London/ Valletta. July 30, 2021
“Never again!” AEJ calls for decisive action
by William Horsley, Media Freedom Special Representative
The AEJ welcomes the findings of the final Report by the Board of Malta’s Public Inquiry into the 2017 assassination of investigative journalist Daphne Caruana Galizia as ground-breaking and said it must be “a lesson for the whole world”.
The Inquiry findings and recommendations must now be the trigger for decisive and sweeping reforms in Malta and across Europe to ensure that state authorities fulfil their obligations to protect threatened journalists, and stamp out the judicial impunity that now often prevails with respect to the murders of journalists.
The report found conclusively that the Maltese government itself bears responsibility for the assassination, motivated by the intention to silence Daphne’s courageous exposure of high-level corruption and abuses of power; that the state enabled and contributed to a culture of impunity at the highest levels of state power; and that the whole cabinet of former prime minister Joseph Muscat was responsible for a collapse of the rule of law in Malta.
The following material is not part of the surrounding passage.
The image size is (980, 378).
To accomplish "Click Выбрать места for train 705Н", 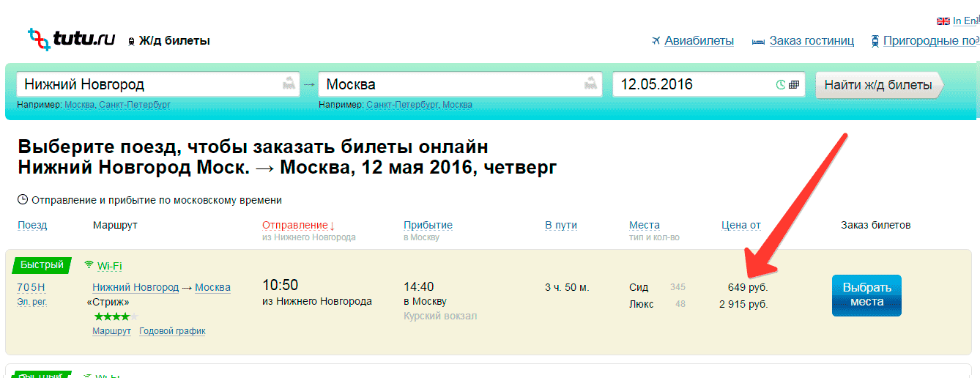I will point(866,295).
State capture of public institutions in the country “created the conditions for the murder”, the Inquiry found.
This extraordinary report must be the basis for a step-change in the priority accorded by Malta and other European states to protecting the safety and work of journalists.
Never again must such a state-sponsored crime be allowed to take place. Never again must such a conspiracy of powerful political, business and criminal figures be allowed to prevail, while European and international institutions remained passive and failed to make Malta live up to its obligations under the European Convention on Human Rights and as a Member State of the European Union.
Human rights lawyer Caiolfhionn Gallagher, a member of the legal team representing Daphne Caruana Galizia’s family, called for the landmark Council of Europe Ministerial Recommendation on the protection of journalism and the safety of journalists to be implemented in practical and effective ways.
The AEJ participated as a non-state member of the CoE committee responsible for drafting that recommendation. The association believes it is now vitally important that the protocols laid down in its text to ensure prompt, impartial, and effective investigations into all attacks against journalists are implemented in full in all 47 member states of the CoE.
Last year the CoE published the interview it recorded with Daphne just a few days before her assassination four years ago: A mission to inform – Daphne Caruana Galizia speaks out (2020).
There, Daphne spelled out in graphic detail the government-led campaign of intimidation and harassment, and multiple threats to her own life and to those around her. Yet she was totally unprotected when her enemies killed her using a remote-controlled car bomb near her home. Never again!